Study text section start

The Estadio de Béisbol Monterrey, officially known as Walmart Park and popularly known as Palacio Sultán, is a baseball stadium in Monterrey, Nuevo León. It is the home venue of the Sultanes Monterrey Mexican League baseball team. It holds 22,078 people, making it the largest baseball stadium in Mexico and the third-largest in Hispanic America.

==Location==
The stadium is located meters away from the Estadio Universitario, the AFAIM stadium (a football stadium), the Niños Heroes Park, and the Niños Heroes Metro station, and not far from the Plaza de Toros Monumental Monterrey "Lorenzo Garza" (Bullring).

The stadium was inaugurated in games starting on 13 July 1990 when Monterrey played host to the World Youth Baseball Championship (for players 16 years old and under). The first LMB game was held on 20 July 1990 when the Sultanes defeated the Tecolotes de Nuevo Laredo in 12 innings.

In 1991 it hosted some preliminary games during the Pan American Games, although the baseball final series between host Cuba and Puerto Rico was held at Estadio Latinoamericano in Havana.

==Major League Baseball==
In August 1996, the stadium hosted a three-game series between the National League's San Diego Padres and New York Mets, marking the first time Major League Baseball was played in Mexico. The Padres took two out of three games from the Mets. It was also the site of an Opening Day game between the Colorado Rockies and the Padres on April 4, 1999, which the Rockies won, 8–2. The Padres and defending National League champion Los Angeles Dodgers played at the stadium for a three-game series in May 2018. The Dodgers took two out of three games from the Padres. In preparation for that series, the stadium underwent a $5.2 million facelift, which included the installation of new artificial turf, and instant on/off LED stadium lighting. Four Dodger pitchers combined to throw a no-hitter in the series opener on May 4, 2018. For the 2019 MLB Season, the stadium hosted 3 two-game series. First, the Diamondbacks and Rockies played two Spring Training matchups in Monterrey. Afterward, the Cincinnati Reds and St. Louis Cardinals played two regular-season games in April 2019. Finally, on 4 May and 5 May 2019 the Houston Astros played the Los Angeles Angels. The Boston Red Sox concluded their 2025 spring training on March 24–25 with two games against the Sultanes at the stadium.

==Concerts==
The stadium has also hosted other events such as concerts. Some artists that have played at the stadium are Maná, the late Selena, Justin Bieber, RBD and Guns N' Roses.

American pop-star Michael Jackson planned to perform here in November 1993 as part of his Dangerous World Tour, but the concert was canceled due to Jackson's illness.

Study text section end
Source data section start

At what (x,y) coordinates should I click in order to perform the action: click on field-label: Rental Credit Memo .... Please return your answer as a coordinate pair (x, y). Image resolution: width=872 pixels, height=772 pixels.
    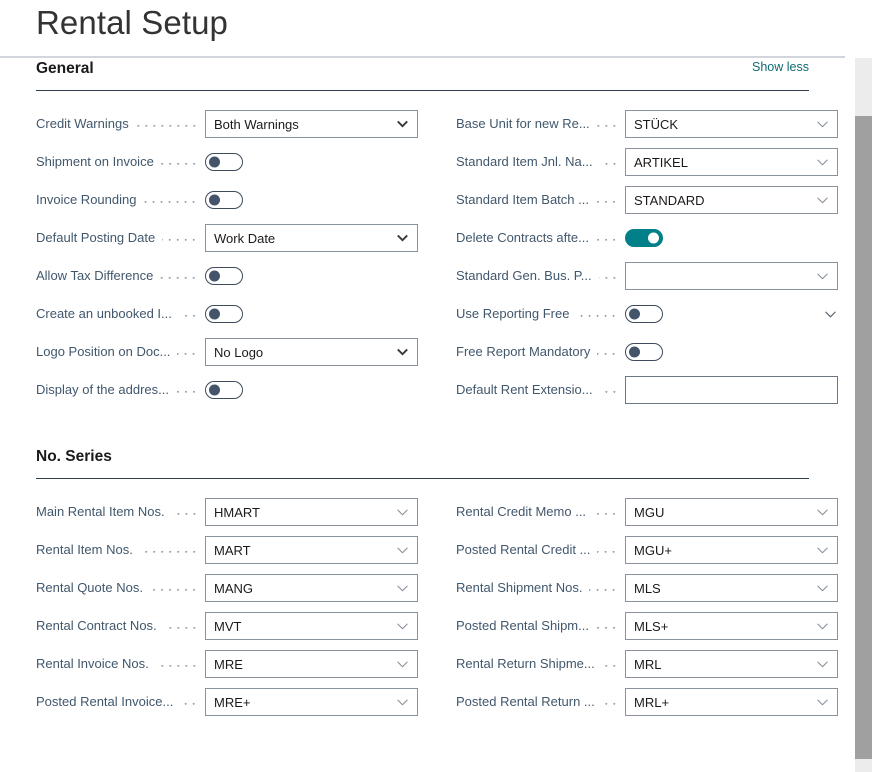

Source data section end

-- Tasks to carry out --
A - Write out the stretch of the passage on the Monterrey stadium from "American pop-star Michael" through "to Jackson's illness.".
B - Decide whether each statement agrees with the passage on the Monterrey stadium, answering yes or no and quoting the deciding words: (i) The stadium holds 22,078 people. (ii) The baseball final series of the 1991 Pan American Games was played at the stadium. (iii) Michael Jackson performed at the stadium in November 1993.
C - Render this sentence from the passage on the Monterrey stadium in Spanish: "The first LMB game was held on 20 July 1990 when the Sultanes defeated the Tecolotes de Nuevo Laredo in 12 innings."
The data are not required for any of the work here.

-- Solutions by task --
A -
American pop-star Michael Jackson planned to perform here in November 1993 as part of his Dangerous World Tour, but the concert was canceled due to Jackson's illness.

B -
(i) Yes: "It holds 22,078 people"
(ii) No: "the baseball final series between host Cuba and Puerto Rico was held at Estadio Latinoamericano in Havana"
(iii) No: "the concert was canceled due to Jackson's illness"

C - El primer juego de la LMB se celebró el 20 de julio de 1990, cuando los Sultanes derrotaron a los Tecolotes de Nuevo Laredo en 12 entradas.